Linear Recurrent Units and attention

RNNs strike back

Mar 23, 2023

I was struck by the recent paper, “Resurrecting Recurrent Neural Networks for Long Sequences” by Orvieto et al.

Especially important observations:

LRU is a special linear type RNN, that can be efficiently parallelized => training is much faster than purely sequential RNNs, and on par with Transformers etc.
Since the RNN can be explicitly unrolled i.e. exactly solved, vanishing or exploding gradients are not an issue since the unrolled solution can be simply parametrized to avoid bad gradients
Inference is fast and efficient, since it’s an RNN, i.e. no need to always feed in long sequences at once but instead just update by feeding in current token
Scales as O(L) in the sequence length L, instead of O(L^2) as with Transformers
No need for weird state space model initializations and whatnot
Probably the most important observation is that linear, diagonal RNNs is all you need (thankfully they didn’t name the paper “All you need is…”)! Check out the details in Appendix E!

Also notable (maybe even more notable) is the predecessor paper by Gupta et al., “Simplifying and Understanding State Space Models with Diagonal Linear RNNs“, which is basically same model but without the initialization etc. tricks.

However, there’s really no kind of attention in the model, which means that this kind of an RNN is probably not going to be as powerful as a Transformer in Natural Language tasks.

I noticed the LRU can be generalized pretty easily to incorporate a “self-attention” term. Here’s the details:

Define the RNN as

$h_t = \exp(U \cdot x_{t-1} - \nu - i \theta) \odot h_{t-1} + W \cdot x_{t-1}$

with shapes

$h_t: [D_h], x_t: [D_x], U: [D_h, D_x], W: [D_h, D_x], \nu, \theta: [D_h]$

The $\nu$ and $\theta$ (sorry bout the LaTeX… damn substack can’t compile inline LaTeX) vectors are the same as in the LRU paper. For U = 0 this model is the LRU.

This RNN can also be solved exactly/ unrolled:

$h_t = e^{\gamma_{t-1}} h_0 + e^{\gamma_{t-1}} \sum\limits_{s=0}^{t-1} e^{-\gamma_{t-1-s}} W \cdot x_{t-1-s},$

(I'm dropping the $\odot$ symbol for elementwise prods from now on and assuming all vector-vector prods are elementwise) where

$\gamma_{t-1} \doteq \sum\limits_{s=0}^{t-1} \left(U \cdot x_{s} - \nu - i \theta \right).$

Let's look at the initial state h_0 independent source term more closely. For the LRU we have U=0 and we get

$\sum\limits_{s=0}^{t-1} e^{-(s-1)(\nu + i \theta)} W \cdot x_{t-1-s}.$

So we see there's no attention of any kind, just the modulation of the $x_{t-1-s}$ by powers of the complex number $e^{\nu + i \theta}$.

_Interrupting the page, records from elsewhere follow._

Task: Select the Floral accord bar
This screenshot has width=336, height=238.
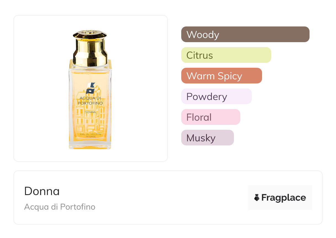Action: pos(210,117)
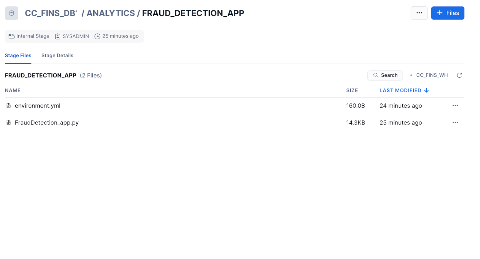Open the Search button above the file list

[385, 75]
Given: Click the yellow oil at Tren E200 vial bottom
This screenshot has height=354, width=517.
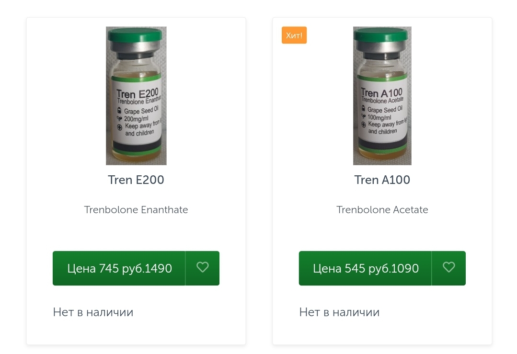Looking at the screenshot, I should (x=136, y=157).
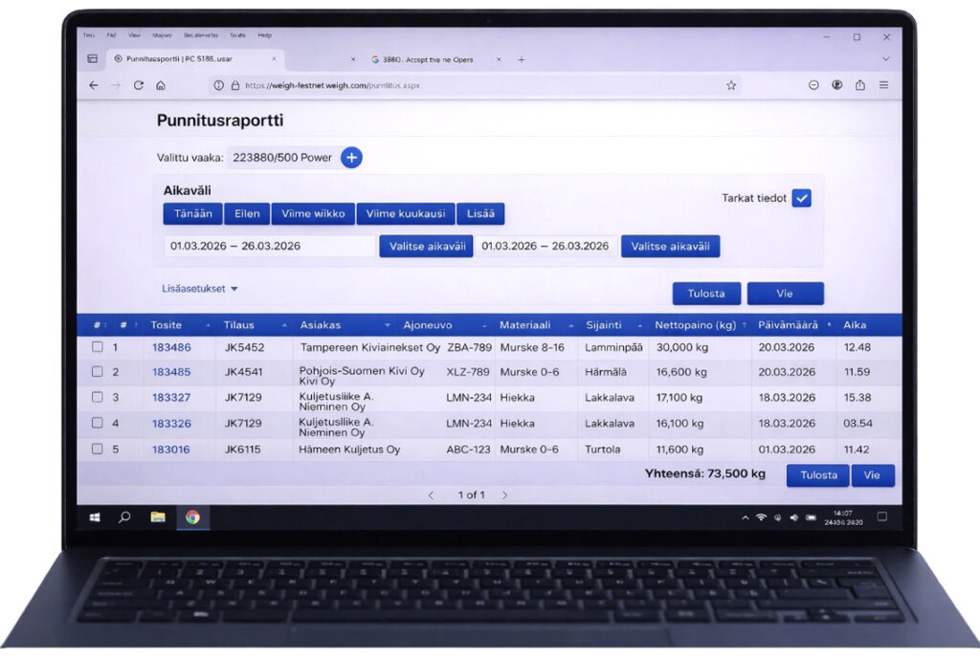The height and width of the screenshot is (659, 980).
Task: Open the browser hamburger menu
Action: tap(883, 85)
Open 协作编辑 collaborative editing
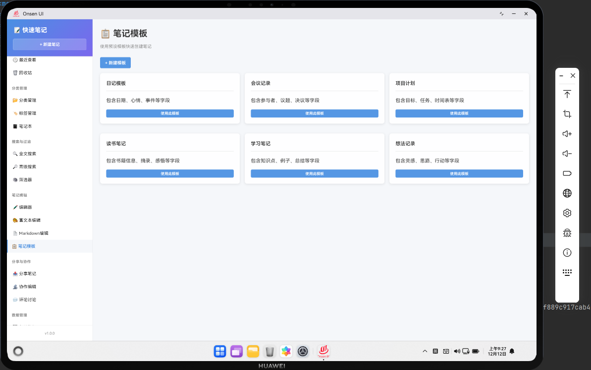The width and height of the screenshot is (591, 370). click(27, 286)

On the other hand, with U != 0, we get

$W \cdot x_{t-1} + e^{U \cdot x_{t-1} - \nu - i \theta} W \cdot x_{t-2} + e^{U \cdot (x_{t-2} + x_{t-1}) - 2(\nu + i \theta)} W \cdot x_{t-2} + \ldots $

which is a form of self-attention in the sense that there is now a non-local dependence between the inputs at different times.

In addition, this layer is naturally time translation equivariant (because the RNN equation is time translation invariant).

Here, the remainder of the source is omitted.